Experimental program
Comparison scheme
Effect test

Embodiment 12

[0019] The synthesis of embodiment 12,6-diisopropyl iodobenzene

[0020] Measure 3.2mL (15.8mmol) of 2,6-diisopropylaniline into a 100mL three-necked round-bottomed flask, add 30mL of water, and add 15mL of concentrated hydrochloric acid under mechanical stirring. A solution of 1.18 g (17.4 mmol) of sodium nitrite dissolved in 4 mL was added dropwise to the dropping funnel, and the reaction was continued at 4° C. for 1 h. Weigh 4.40 g (21.28 mmol) of iodine and 6.04 g (36 mmol) of potassium iodide and dissolve them in 10 mL of ice water to obtain a mixed solution. Put the mixed solution into the reaction system, after 30min, add 40mL of water, 100mL of dichloromethane, overnight at room temperature, add 6.30g (25.4mmol) of sodium thiosulfate hydrate, and stir for 20min. The black precipitate was filtered off, the solution was separated with a separatory funnel, the aqueous phase was extracted with chloroform (60mL×2 times), the organic phases were combined, washed with 50mL o...

Embodiment 22

[0021] Synthesis of embodiment 22,6-diisopropylbenzoic acid (1)

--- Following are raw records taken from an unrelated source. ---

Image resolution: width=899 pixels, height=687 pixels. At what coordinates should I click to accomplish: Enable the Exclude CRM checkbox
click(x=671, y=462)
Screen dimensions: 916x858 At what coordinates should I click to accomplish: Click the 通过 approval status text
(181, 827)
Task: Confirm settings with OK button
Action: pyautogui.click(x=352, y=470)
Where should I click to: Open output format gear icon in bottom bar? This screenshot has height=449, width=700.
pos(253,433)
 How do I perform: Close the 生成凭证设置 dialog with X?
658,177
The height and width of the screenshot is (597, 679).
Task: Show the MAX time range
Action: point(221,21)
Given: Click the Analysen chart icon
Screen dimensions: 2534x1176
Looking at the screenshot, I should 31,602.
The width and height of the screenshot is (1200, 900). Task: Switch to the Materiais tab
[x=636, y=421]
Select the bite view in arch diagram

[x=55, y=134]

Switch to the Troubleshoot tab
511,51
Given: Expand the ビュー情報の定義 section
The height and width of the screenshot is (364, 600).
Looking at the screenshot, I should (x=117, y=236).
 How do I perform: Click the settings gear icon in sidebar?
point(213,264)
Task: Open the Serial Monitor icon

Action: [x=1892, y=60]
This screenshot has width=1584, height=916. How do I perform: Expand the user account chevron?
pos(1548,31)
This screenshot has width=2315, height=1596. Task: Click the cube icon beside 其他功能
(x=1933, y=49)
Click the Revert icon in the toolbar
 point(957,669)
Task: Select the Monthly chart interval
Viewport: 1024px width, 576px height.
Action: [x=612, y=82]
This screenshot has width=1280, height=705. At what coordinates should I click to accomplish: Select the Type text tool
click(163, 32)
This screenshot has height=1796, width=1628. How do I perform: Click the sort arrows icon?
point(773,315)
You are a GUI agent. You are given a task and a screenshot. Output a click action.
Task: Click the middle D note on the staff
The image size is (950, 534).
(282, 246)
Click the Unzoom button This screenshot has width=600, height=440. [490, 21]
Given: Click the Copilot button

[0022] Take 1.44g (5mmol) of 2,6-diisopropyliodobenzene in a 100mL three-neck flask, add 3mL of anhydrous tetrahydrofuran, and fully replace it with nitrogen in the double-pipe system. With acetone as the coolant, the reaction system was lowered to -78°C with liquid nitrogen. With stirring, 5 mL (10 mmol) of 2 mol / L n-butyllithium solution was added dropwise with a syringe, and after the injection was completed, the reaction was kept at -78°C for 1 h. The temperature was raised to room temperature, and after half an hour, CO was 2 Reaction 20h. Add 5 mL of 2N hydrochloric acid solution, stir and extract with ether, combine the organic phases, and evaporate the solvent to dryness. The residue was dissolved in 5 mL of 2N NaOH solution and washed with ether. The aqueous phase was neutralized with 10 mL of 2N hydrochloric acid solution, extracted with ether, and the extracts were combined, dried over anhydrous s...

Embodiment 32

[0023] Example 32, Synthesis of 6-diisopropylbenzyl alcohol (2)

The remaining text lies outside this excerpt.